DATASET RECORDS.
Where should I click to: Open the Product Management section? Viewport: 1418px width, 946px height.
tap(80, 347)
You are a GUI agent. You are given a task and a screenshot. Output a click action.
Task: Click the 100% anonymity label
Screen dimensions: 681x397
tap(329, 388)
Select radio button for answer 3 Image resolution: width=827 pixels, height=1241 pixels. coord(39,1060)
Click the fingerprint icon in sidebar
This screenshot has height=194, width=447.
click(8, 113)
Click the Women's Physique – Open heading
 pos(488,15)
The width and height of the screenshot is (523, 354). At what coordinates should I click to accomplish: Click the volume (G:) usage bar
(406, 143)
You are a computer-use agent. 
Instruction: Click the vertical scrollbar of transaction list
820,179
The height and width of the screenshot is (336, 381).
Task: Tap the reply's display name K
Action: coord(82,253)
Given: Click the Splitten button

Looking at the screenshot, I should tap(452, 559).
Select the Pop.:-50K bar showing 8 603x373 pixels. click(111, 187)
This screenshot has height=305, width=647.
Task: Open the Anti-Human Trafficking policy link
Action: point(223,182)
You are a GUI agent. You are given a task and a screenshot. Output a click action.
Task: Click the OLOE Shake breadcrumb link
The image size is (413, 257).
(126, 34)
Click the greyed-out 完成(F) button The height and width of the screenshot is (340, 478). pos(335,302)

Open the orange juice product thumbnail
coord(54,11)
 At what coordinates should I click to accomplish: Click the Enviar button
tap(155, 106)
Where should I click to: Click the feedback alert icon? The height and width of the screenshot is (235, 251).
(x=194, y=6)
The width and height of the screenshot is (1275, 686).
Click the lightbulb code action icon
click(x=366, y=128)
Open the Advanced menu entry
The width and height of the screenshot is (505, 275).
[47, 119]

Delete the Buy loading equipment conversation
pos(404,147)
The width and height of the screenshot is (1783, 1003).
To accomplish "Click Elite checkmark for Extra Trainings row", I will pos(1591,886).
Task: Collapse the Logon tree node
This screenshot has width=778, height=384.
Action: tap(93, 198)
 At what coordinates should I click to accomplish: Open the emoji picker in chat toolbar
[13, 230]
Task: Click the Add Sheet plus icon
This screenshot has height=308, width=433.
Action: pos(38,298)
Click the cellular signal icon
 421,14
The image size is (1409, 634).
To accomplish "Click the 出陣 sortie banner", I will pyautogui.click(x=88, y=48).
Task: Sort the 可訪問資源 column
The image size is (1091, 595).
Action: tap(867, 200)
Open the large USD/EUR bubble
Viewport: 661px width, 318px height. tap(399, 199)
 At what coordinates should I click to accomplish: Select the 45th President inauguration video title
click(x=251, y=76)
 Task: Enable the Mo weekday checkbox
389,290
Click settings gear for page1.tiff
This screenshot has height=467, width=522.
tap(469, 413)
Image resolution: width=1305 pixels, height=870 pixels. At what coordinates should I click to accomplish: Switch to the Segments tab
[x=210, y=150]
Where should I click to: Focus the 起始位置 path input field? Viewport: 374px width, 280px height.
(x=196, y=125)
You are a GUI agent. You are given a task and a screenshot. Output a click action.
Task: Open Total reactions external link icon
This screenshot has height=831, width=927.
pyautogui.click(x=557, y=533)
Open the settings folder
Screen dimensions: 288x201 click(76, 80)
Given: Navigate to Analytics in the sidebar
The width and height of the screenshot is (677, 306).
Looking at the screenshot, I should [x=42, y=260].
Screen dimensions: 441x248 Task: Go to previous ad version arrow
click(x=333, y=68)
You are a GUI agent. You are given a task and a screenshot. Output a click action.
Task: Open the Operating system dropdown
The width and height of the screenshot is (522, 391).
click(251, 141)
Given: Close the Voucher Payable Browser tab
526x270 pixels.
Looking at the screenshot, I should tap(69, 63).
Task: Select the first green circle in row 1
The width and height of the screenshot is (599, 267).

PROBLEM. Please give back all of the data exactly as it appears.

RESPONSE BOX.
Where should I click to: Open the Product Management section? Viewport: 1418px width, 946px height.
tap(80, 347)
You are a GUI agent. You are given a task and a screenshot. Output a click action.
Task: Click the 100% anonymity label
Screen dimensions: 681x397
tap(329, 388)
Select radio button for answer 3 Image resolution: width=827 pixels, height=1241 pixels. coord(39,1060)
Click the fingerprint icon in sidebar
This screenshot has height=194, width=447.
click(8, 113)
Click the Women's Physique – Open heading
 pos(488,15)
The width and height of the screenshot is (523, 354). At what coordinates should I click to accomplish: Click the volume (G:) usage bar
(406, 143)
You are a computer-use agent. 
Instruction: Click the vertical scrollbar of transaction list
820,179
The height and width of the screenshot is (336, 381).
Task: Tap the reply's display name K
Action: coord(82,253)
Given: Click the Splitten button

Looking at the screenshot, I should tap(452, 559).
Select the Pop.:-50K bar showing 8 603x373 pixels. click(111, 187)
This screenshot has height=305, width=647.
Task: Open the Anti-Human Trafficking policy link
Action: point(223,182)
You are a GUI agent. You are given a task and a screenshot. Output a click action.
Task: Click the OLOE Shake breadcrumb link
The image size is (413, 257).
(126, 34)
Click the greyed-out 完成(F) button The height and width of the screenshot is (340, 478). pos(335,302)

Open the orange juice product thumbnail
coord(54,11)
 At what coordinates should I click to accomplish: Click the Enviar button
tap(155, 106)
Where should I click to: Click the feedback alert icon? The height and width of the screenshot is (235, 251).
(x=194, y=6)
The width and height of the screenshot is (1275, 686).
Click the lightbulb code action icon
click(x=366, y=128)
Open the Advanced menu entry
The width and height of the screenshot is (505, 275).
[47, 119]

Delete the Buy loading equipment conversation
pos(404,147)
The width and height of the screenshot is (1783, 1003).
To accomplish "Click Elite checkmark for Extra Trainings row", I will pos(1591,886).
Task: Collapse the Logon tree node
This screenshot has width=778, height=384.
Action: tap(93, 198)
 At what coordinates should I click to accomplish: Open the emoji picker in chat toolbar
[13, 230]
Task: Click the Add Sheet plus icon
This screenshot has height=308, width=433.
Action: pos(38,298)
Click the cellular signal icon
 421,14
The image size is (1409, 634).
To accomplish "Click the 出陣 sortie banner", I will pyautogui.click(x=88, y=48).
Task: Sort the 可訪問資源 column
The image size is (1091, 595).
Action: tap(867, 200)
Open the large USD/EUR bubble
Viewport: 661px width, 318px height. tap(399, 199)
 At what coordinates should I click to accomplish: Select the 45th President inauguration video title
click(x=251, y=76)
 Task: Enable the Mo weekday checkbox
389,290
Click settings gear for page1.tiff
This screenshot has height=467, width=522.
tap(469, 413)
Image resolution: width=1305 pixels, height=870 pixels. At what coordinates should I click to accomplish: Switch to the Segments tab
[x=210, y=150]
Where should I click to: Focus the 起始位置 path input field? Viewport: 374px width, 280px height.
(x=196, y=125)
You are a GUI agent. You are given a task and a screenshot. Output a click action.
Task: Open Total reactions external link icon
This screenshot has height=831, width=927.
pyautogui.click(x=557, y=533)
Open the settings folder
Screen dimensions: 288x201 click(76, 80)
Given: Navigate to Analytics in the sidebar
The width and height of the screenshot is (677, 306).
Looking at the screenshot, I should [x=42, y=260].
Screen dimensions: 441x248 Task: Go to previous ad version arrow
click(x=333, y=68)
You are a GUI agent. You are given a task and a screenshot. Output a click action.
Task: Open the Operating system dropdown
The width and height of the screenshot is (522, 391).
click(251, 141)
Given: Close the Voucher Payable Browser tab
526x270 pixels.
Looking at the screenshot, I should tap(69, 63).
Task: Select the first green circle in row 1
The width and height of the screenshot is (599, 267).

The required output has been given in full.